I cracked a slit in the window and threw my teeth into the woods where I hoped they would grow into tooth trees. I could see tall, thin, white trees with branches studded with teeth instead of leaves or blossoms. I imagined the clacking noise the teeth would make waving in a breeze. I closed the window. I undressed but didn’t find any new deletions, just the missing teeth, part of the big toe on my left foot, the other toe, and the top half of my left finger. So far. That might be the end of the s
ubtractions. I wasn’t a bad specimen of Mara.

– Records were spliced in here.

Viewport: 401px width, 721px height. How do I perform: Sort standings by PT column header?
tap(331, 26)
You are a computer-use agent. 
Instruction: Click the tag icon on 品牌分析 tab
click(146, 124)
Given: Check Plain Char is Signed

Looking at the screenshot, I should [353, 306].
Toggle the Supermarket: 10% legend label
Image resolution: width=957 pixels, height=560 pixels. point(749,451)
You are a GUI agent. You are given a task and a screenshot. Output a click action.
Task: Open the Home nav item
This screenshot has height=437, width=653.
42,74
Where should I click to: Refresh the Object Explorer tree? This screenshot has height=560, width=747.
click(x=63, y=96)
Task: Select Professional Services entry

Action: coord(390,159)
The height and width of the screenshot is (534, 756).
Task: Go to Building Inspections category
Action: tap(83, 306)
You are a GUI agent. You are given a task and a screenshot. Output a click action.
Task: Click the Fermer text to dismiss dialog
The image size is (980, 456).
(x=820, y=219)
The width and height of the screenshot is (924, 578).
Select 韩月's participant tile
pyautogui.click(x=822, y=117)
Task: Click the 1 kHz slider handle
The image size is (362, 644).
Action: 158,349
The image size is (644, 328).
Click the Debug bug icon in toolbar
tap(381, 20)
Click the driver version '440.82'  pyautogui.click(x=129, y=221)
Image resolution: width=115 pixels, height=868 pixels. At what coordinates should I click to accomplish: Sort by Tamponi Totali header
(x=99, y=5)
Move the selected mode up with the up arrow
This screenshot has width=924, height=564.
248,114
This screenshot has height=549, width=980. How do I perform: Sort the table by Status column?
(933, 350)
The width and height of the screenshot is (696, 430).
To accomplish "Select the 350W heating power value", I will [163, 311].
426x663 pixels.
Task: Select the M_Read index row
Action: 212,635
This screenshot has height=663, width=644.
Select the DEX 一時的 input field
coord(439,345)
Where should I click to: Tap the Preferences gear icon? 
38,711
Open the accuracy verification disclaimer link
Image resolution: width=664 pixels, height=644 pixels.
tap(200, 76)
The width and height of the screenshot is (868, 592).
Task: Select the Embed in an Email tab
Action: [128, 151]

Standing inside the room, I usurped all the space in the bathroom, even hunched over, my head leaning toward my stomach. When I stepped into the hot bath in the tin tub, draping my arms over the sides, there was more space in the room again. I inspected my breasts, the place where others had a belly button but I didn’t, my buttocks, my sexual area. I wondered if I could have a child, whether Father had given me working female components on the inside. I doubted it, but it was difficult to know since I’d never used them. I thought that it must be hard to be a mother. Look at Kat.
When I closed my eyes, a memory hugged me, a bassinet with toys dangling above it. A tiny baby wailed in my arms. I rocked the shrieking creature when it wasn’t at my breasts, sucking at them eagerly.
“Deirdre,” I cooed at the tumultuous, miniature arms and legs, the bald head with its grimacing face. It, too, was new to its body. And it ached for something. Wallpaper with fairytale scenes surrounded us, a fluffy pink rug. With the baby, Deirdre, I was content, although concerned with what she cried for and needed. A warm feeling enveloped me and extended to both of us.
In my memory I closed my eyes, just as I heard footsteps behind me. I put the baby down in her bassinet just before someone’s hands clutched at my neck, choking me.